13.05 – 10.08.2022
Polish Institute Düsseldorf
Citadellstraße 7 D-40213 Düsseldorf, Germany
Artists: Maga Ćwieluch, Magda Hueckel, Marta Zgierska
Curator: Katarzyna Sagatowska
The body, the tangible evidence of human existence in the world and the universe. It undergoes many transformations in its life cycle. Growth, maturity, aging. At death, it passes from the category of subject to the category of object. In addition to biological influences, the body is subjected to those less visible to the naked eye – social, cultural. Pressure, expectations, canons of beauty, behavior patterns. All this creates connections, adhesions. Some give strength, others create scars, which are the cause of numerous ailments and complications leading even to life
The exhibition “Zrosty” presents works by three Polish artists – Maga Ćwieluch, Magda Hueckel and Marta Zgierska – who in different ways explore the connections between our body and the external and internal world. Maga Ćwieluch has taken a closer look at the male body, the language of gestures and everyday rituals, inquiring how deeply styling and mannerism can penetrate skin and deep body tissues. Magda Hueckel shows the human body in the context of widely understood nature, depriving it of its anthropocentric context. She understands it as a part of a larger whole that nourishes but also hosts, is born, grows into, absorbs, feeds and is a part of a chain. Hueckel weaves autobiographical threads into her artistic reflections, searching for the healing potential of nature. Marta Zgierska, on the other hand, consistently uses her own body to express reflections on identity, canons of beauty and social pressure related to them.
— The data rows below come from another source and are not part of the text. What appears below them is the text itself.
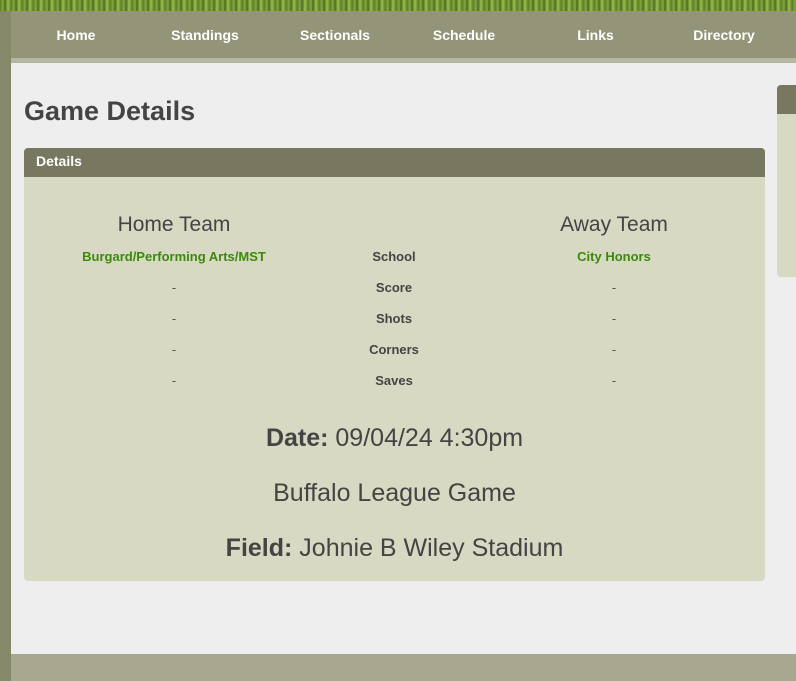 The height and width of the screenshot is (681, 796). I want to click on details-panel-header: Details, so click(394, 162).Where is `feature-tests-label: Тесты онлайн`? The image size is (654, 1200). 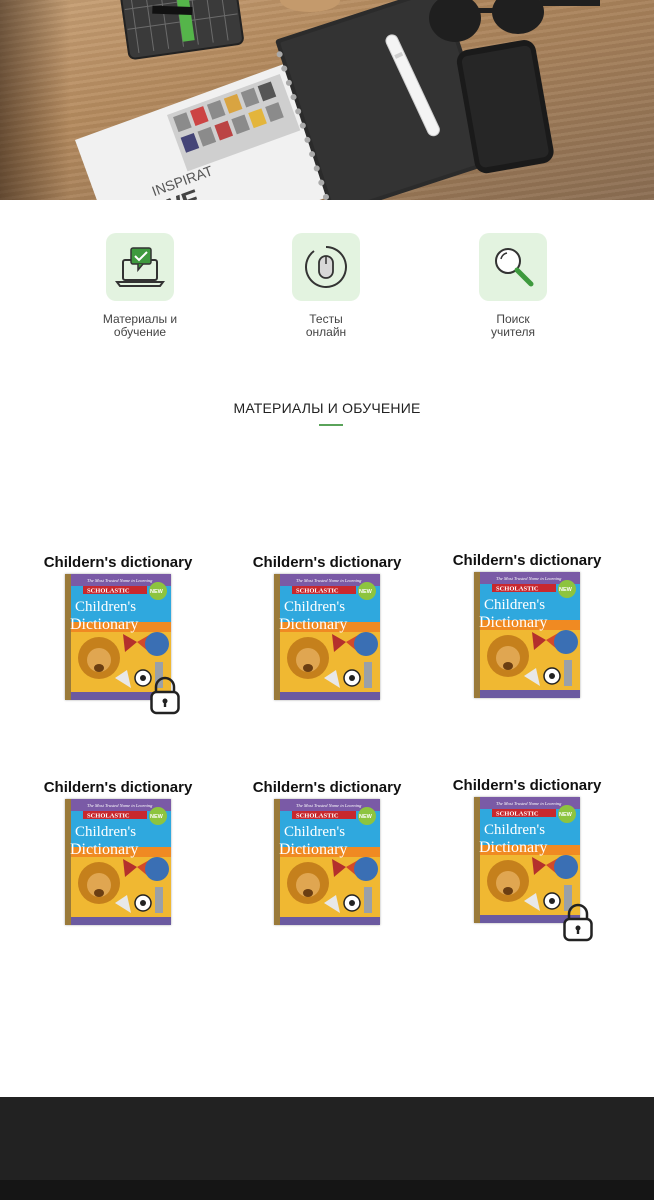
feature-tests-label: Тесты онлайн is located at coordinates (326, 326).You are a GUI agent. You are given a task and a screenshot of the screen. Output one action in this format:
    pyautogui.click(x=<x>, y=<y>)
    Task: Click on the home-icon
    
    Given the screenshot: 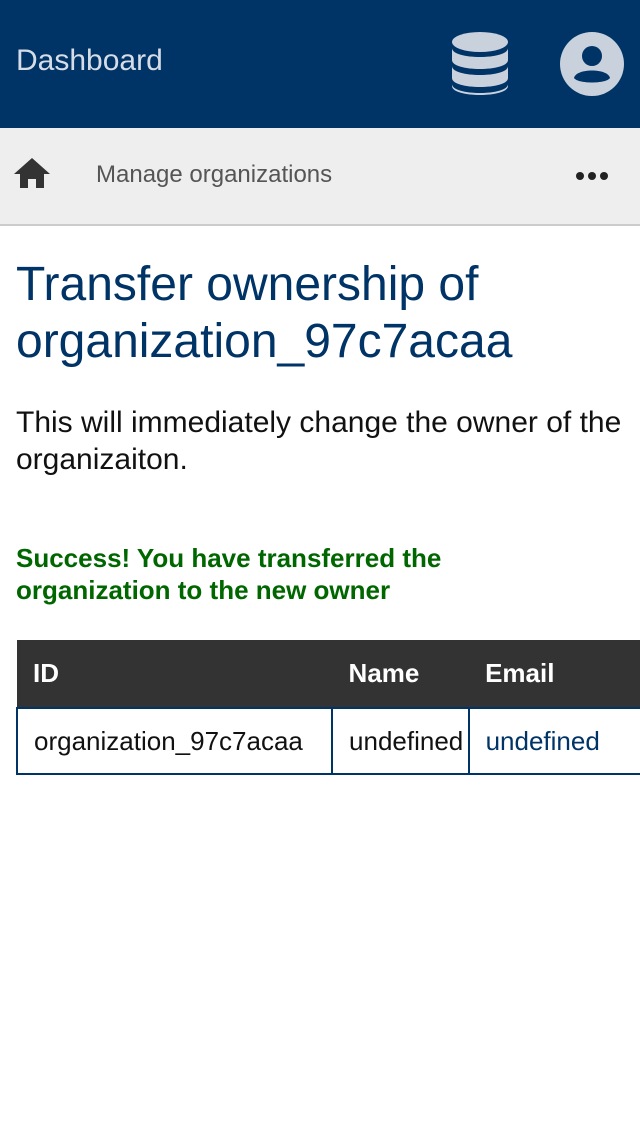 What is the action you would take?
    pyautogui.click(x=32, y=173)
    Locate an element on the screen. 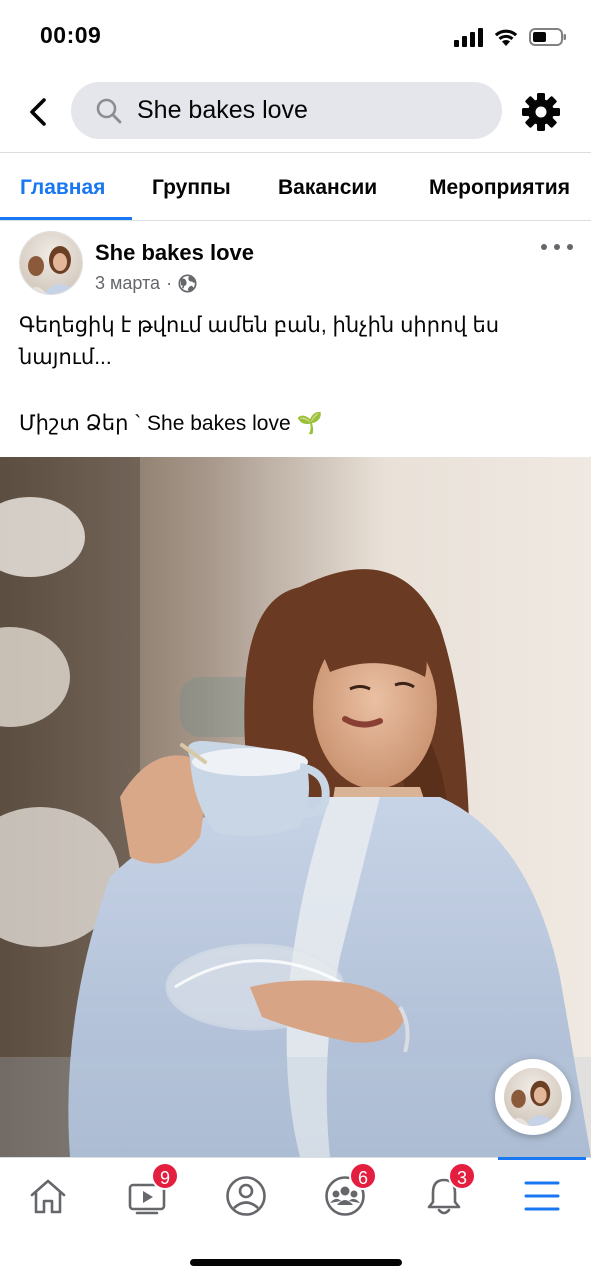  tab-groups: Группы is located at coordinates (192, 186).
Once she transforms her image into a pure form, devoid of mimetic content and gender. At other times she subjects her body to various substances in order to trace the micro changes in her image or to sacrifice herself to Beauty, which she considers a contemporary deity. She refers to the cult of an ideal body spreading in the virtual world.
What unites the three artists is the physical contact with the analyzed matter. Whether through gestures like handmade collages, cutting and reassembling, or by subjecting their own bodies to complicated, sometimes painful, experiments. They also share a feminine perspective from which they look at the adhesions experienced by the human body.